MBA purchase applications fell 6.5% for the prior week. That follows a rise of 5.6% the week prior. Interest rates are at historic lows, and yet Econoday is left to wonder why applications would be so low. Remember that this statistic was ruined when they stopped providing the raw data and now only give percentage moves. You will have no way to know what the real level of activity is here – by design:
MBA's purchase application index fell back 6.2 percent in the Sept. 25 week while the refinance application index slipped 0.8 percent. The dips come despite rock bottom loan rates including a 4.94 percent rate for 30-year mortgages, the lowest rate since mid-May. At 65.3 percent, refinancings are making up a larger share of total applications as homeowners scramble to lock in low rates and pay down higher rate loans. But the dip in the purchase index, if extended in coming weeks, would point to a slowing for home sales which, though bumpy, are just beginning to recover.
The ADP employment guess of the week is saying that we lost another 254,000 jobs in September. This is a report that I give little to no credence, we’ll get the government’s employment spin on Friday.
The third revision of 2nd quarter GDP came in higher than expected. Again, the GDP figures are grossly overstated as the deflator is understated plus we are counting mark to fantasy financial engineering, “growth,” as growth to our economy. Here’s Econoday’s report:
Yes, we are very much looking in the rear view mirror at this point. But the third estimate for second quarter GDP clearly shows the economy at recession bottom-with the weight of the evidence of more recent data arguing that the recession technically is over. And the component mix for second quarter GDP adds to the argument that the third quarter will be moderately positive. For the second revision to second quarter GDP, the Commerce Department nudged up its estimate to an annualized 0.7 percent decrease from the previous estimate of a 1.0 percent decline. The market forecast was for a 1.2 percent decrease. The upward revision was primarily due to higher estimates for business spending on software and nonresidential construction. Net, final sales are now more positive at an annualized 0.7 percent in the second quarter, compared to the second estimate of a 0.4 percent gain.
Year-on-year, real GDP decreased by 3.8 percent, after falling 3.3 percent in the first quarter.
On the inflation front, the GDP price index was unrevised at no change. The consensus had no revision at flat for the GDP price index.

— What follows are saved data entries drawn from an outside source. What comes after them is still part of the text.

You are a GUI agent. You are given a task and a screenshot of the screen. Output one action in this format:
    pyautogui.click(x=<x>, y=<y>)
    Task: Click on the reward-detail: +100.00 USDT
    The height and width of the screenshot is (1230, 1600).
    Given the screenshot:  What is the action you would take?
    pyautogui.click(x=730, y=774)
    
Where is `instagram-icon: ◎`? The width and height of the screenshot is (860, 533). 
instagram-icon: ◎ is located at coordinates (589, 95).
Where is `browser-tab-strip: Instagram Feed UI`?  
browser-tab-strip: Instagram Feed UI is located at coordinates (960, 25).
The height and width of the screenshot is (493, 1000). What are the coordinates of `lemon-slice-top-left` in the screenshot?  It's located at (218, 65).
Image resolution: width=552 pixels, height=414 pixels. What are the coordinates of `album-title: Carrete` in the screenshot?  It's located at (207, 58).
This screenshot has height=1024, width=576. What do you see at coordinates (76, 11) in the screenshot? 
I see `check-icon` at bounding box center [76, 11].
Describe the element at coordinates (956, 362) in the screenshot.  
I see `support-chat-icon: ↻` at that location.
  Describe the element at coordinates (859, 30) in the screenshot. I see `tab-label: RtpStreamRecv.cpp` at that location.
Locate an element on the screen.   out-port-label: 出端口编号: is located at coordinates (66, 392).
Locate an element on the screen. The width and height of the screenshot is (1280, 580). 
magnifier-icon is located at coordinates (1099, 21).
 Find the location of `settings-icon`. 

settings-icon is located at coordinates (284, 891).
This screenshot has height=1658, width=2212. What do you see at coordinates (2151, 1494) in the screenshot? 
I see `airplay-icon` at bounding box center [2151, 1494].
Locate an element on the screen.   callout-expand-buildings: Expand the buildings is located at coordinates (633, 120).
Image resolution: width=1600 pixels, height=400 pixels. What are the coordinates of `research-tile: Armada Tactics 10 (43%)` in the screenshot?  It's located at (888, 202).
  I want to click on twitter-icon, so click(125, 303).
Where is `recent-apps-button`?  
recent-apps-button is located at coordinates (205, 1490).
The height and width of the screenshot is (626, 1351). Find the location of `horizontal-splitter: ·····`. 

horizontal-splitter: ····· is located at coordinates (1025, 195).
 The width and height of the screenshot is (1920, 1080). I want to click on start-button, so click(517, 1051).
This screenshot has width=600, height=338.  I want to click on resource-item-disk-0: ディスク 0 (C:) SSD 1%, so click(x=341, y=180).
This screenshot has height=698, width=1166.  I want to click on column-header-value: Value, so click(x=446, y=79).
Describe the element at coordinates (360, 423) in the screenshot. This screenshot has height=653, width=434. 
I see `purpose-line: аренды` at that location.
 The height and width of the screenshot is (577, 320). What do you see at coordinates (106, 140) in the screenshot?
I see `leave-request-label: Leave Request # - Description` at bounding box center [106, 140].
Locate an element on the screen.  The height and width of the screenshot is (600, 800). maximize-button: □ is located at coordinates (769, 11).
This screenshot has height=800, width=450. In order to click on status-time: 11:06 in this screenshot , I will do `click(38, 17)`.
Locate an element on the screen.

The latest GDP numbers show the economy at recession bottom with increased likelihood that there will be an inventory boost in the third quarter, resulting in a moderately positive number for overall GDP. Equities should like today's report while bond yields should firm.
A part of that GDP report, corporate profits were revised downwards for Q2. We’re talking about a historic year over year decrease in profits of 19.2% which was revised downward from -17.7%. Of course the media spins the story to emphasize the short term bounce. Those who are “looking forward” are going to get burned again as the bounce is on the back of unsustainable government money pumping, not growth in the real economy:
Corporate profits in the second quarter were revised down slightly to an annualized $1.031 trillion from the original estimate of $1.050 trillion and in comparison to the first quarter's $0.976 trillion. Profits in the second quarter were up an annualized 24.5 percent, following an 85.1 percent surge the previous quarter. Profits are after tax but without inventory valuation and capital consumption adjustments. Corporate profits are down 19.2 percent on a year-on-year basis, compared to down 24.8 percent in the first quarter.
From a technical perspective, we are still forming a very nasty looking rising wedge. Rising wedges are bearish and the minimum target for those wedges is the base of the wedge. Below is a 9 month chart of the SPX:
The NDX is making an even more perfect rising wedge. The angle of ascent is steeper, you can expect that the correction will be steeper as well:
Regarding wave count, McHugh was in agreement that Monday’s advance was likely wave 1 up of wave 5 up (of c up of B up). That means that yesterday’s and this morning’s decline are likely wave 2. Wave 3 up of 5 up should begin fairly soon unless wave 5 truncates which it certainly can do. If this count is correct, the next wave up will be strong and it will finish very near to the top of this rally.
Notice that prices once again failed to get over the 1,061 pivot point. Your clue that wave 3 of 5 is underway is when that pivot point gives way. The next higher pivot is at 1,090, and current support is at 1,041.
How about that Indonesian earthquake? Another tsunami and now well over 100 killed… my sympathies, I’ve been to Pago Pago several times, it’s a tropical paradise but nature can certainly be brutal.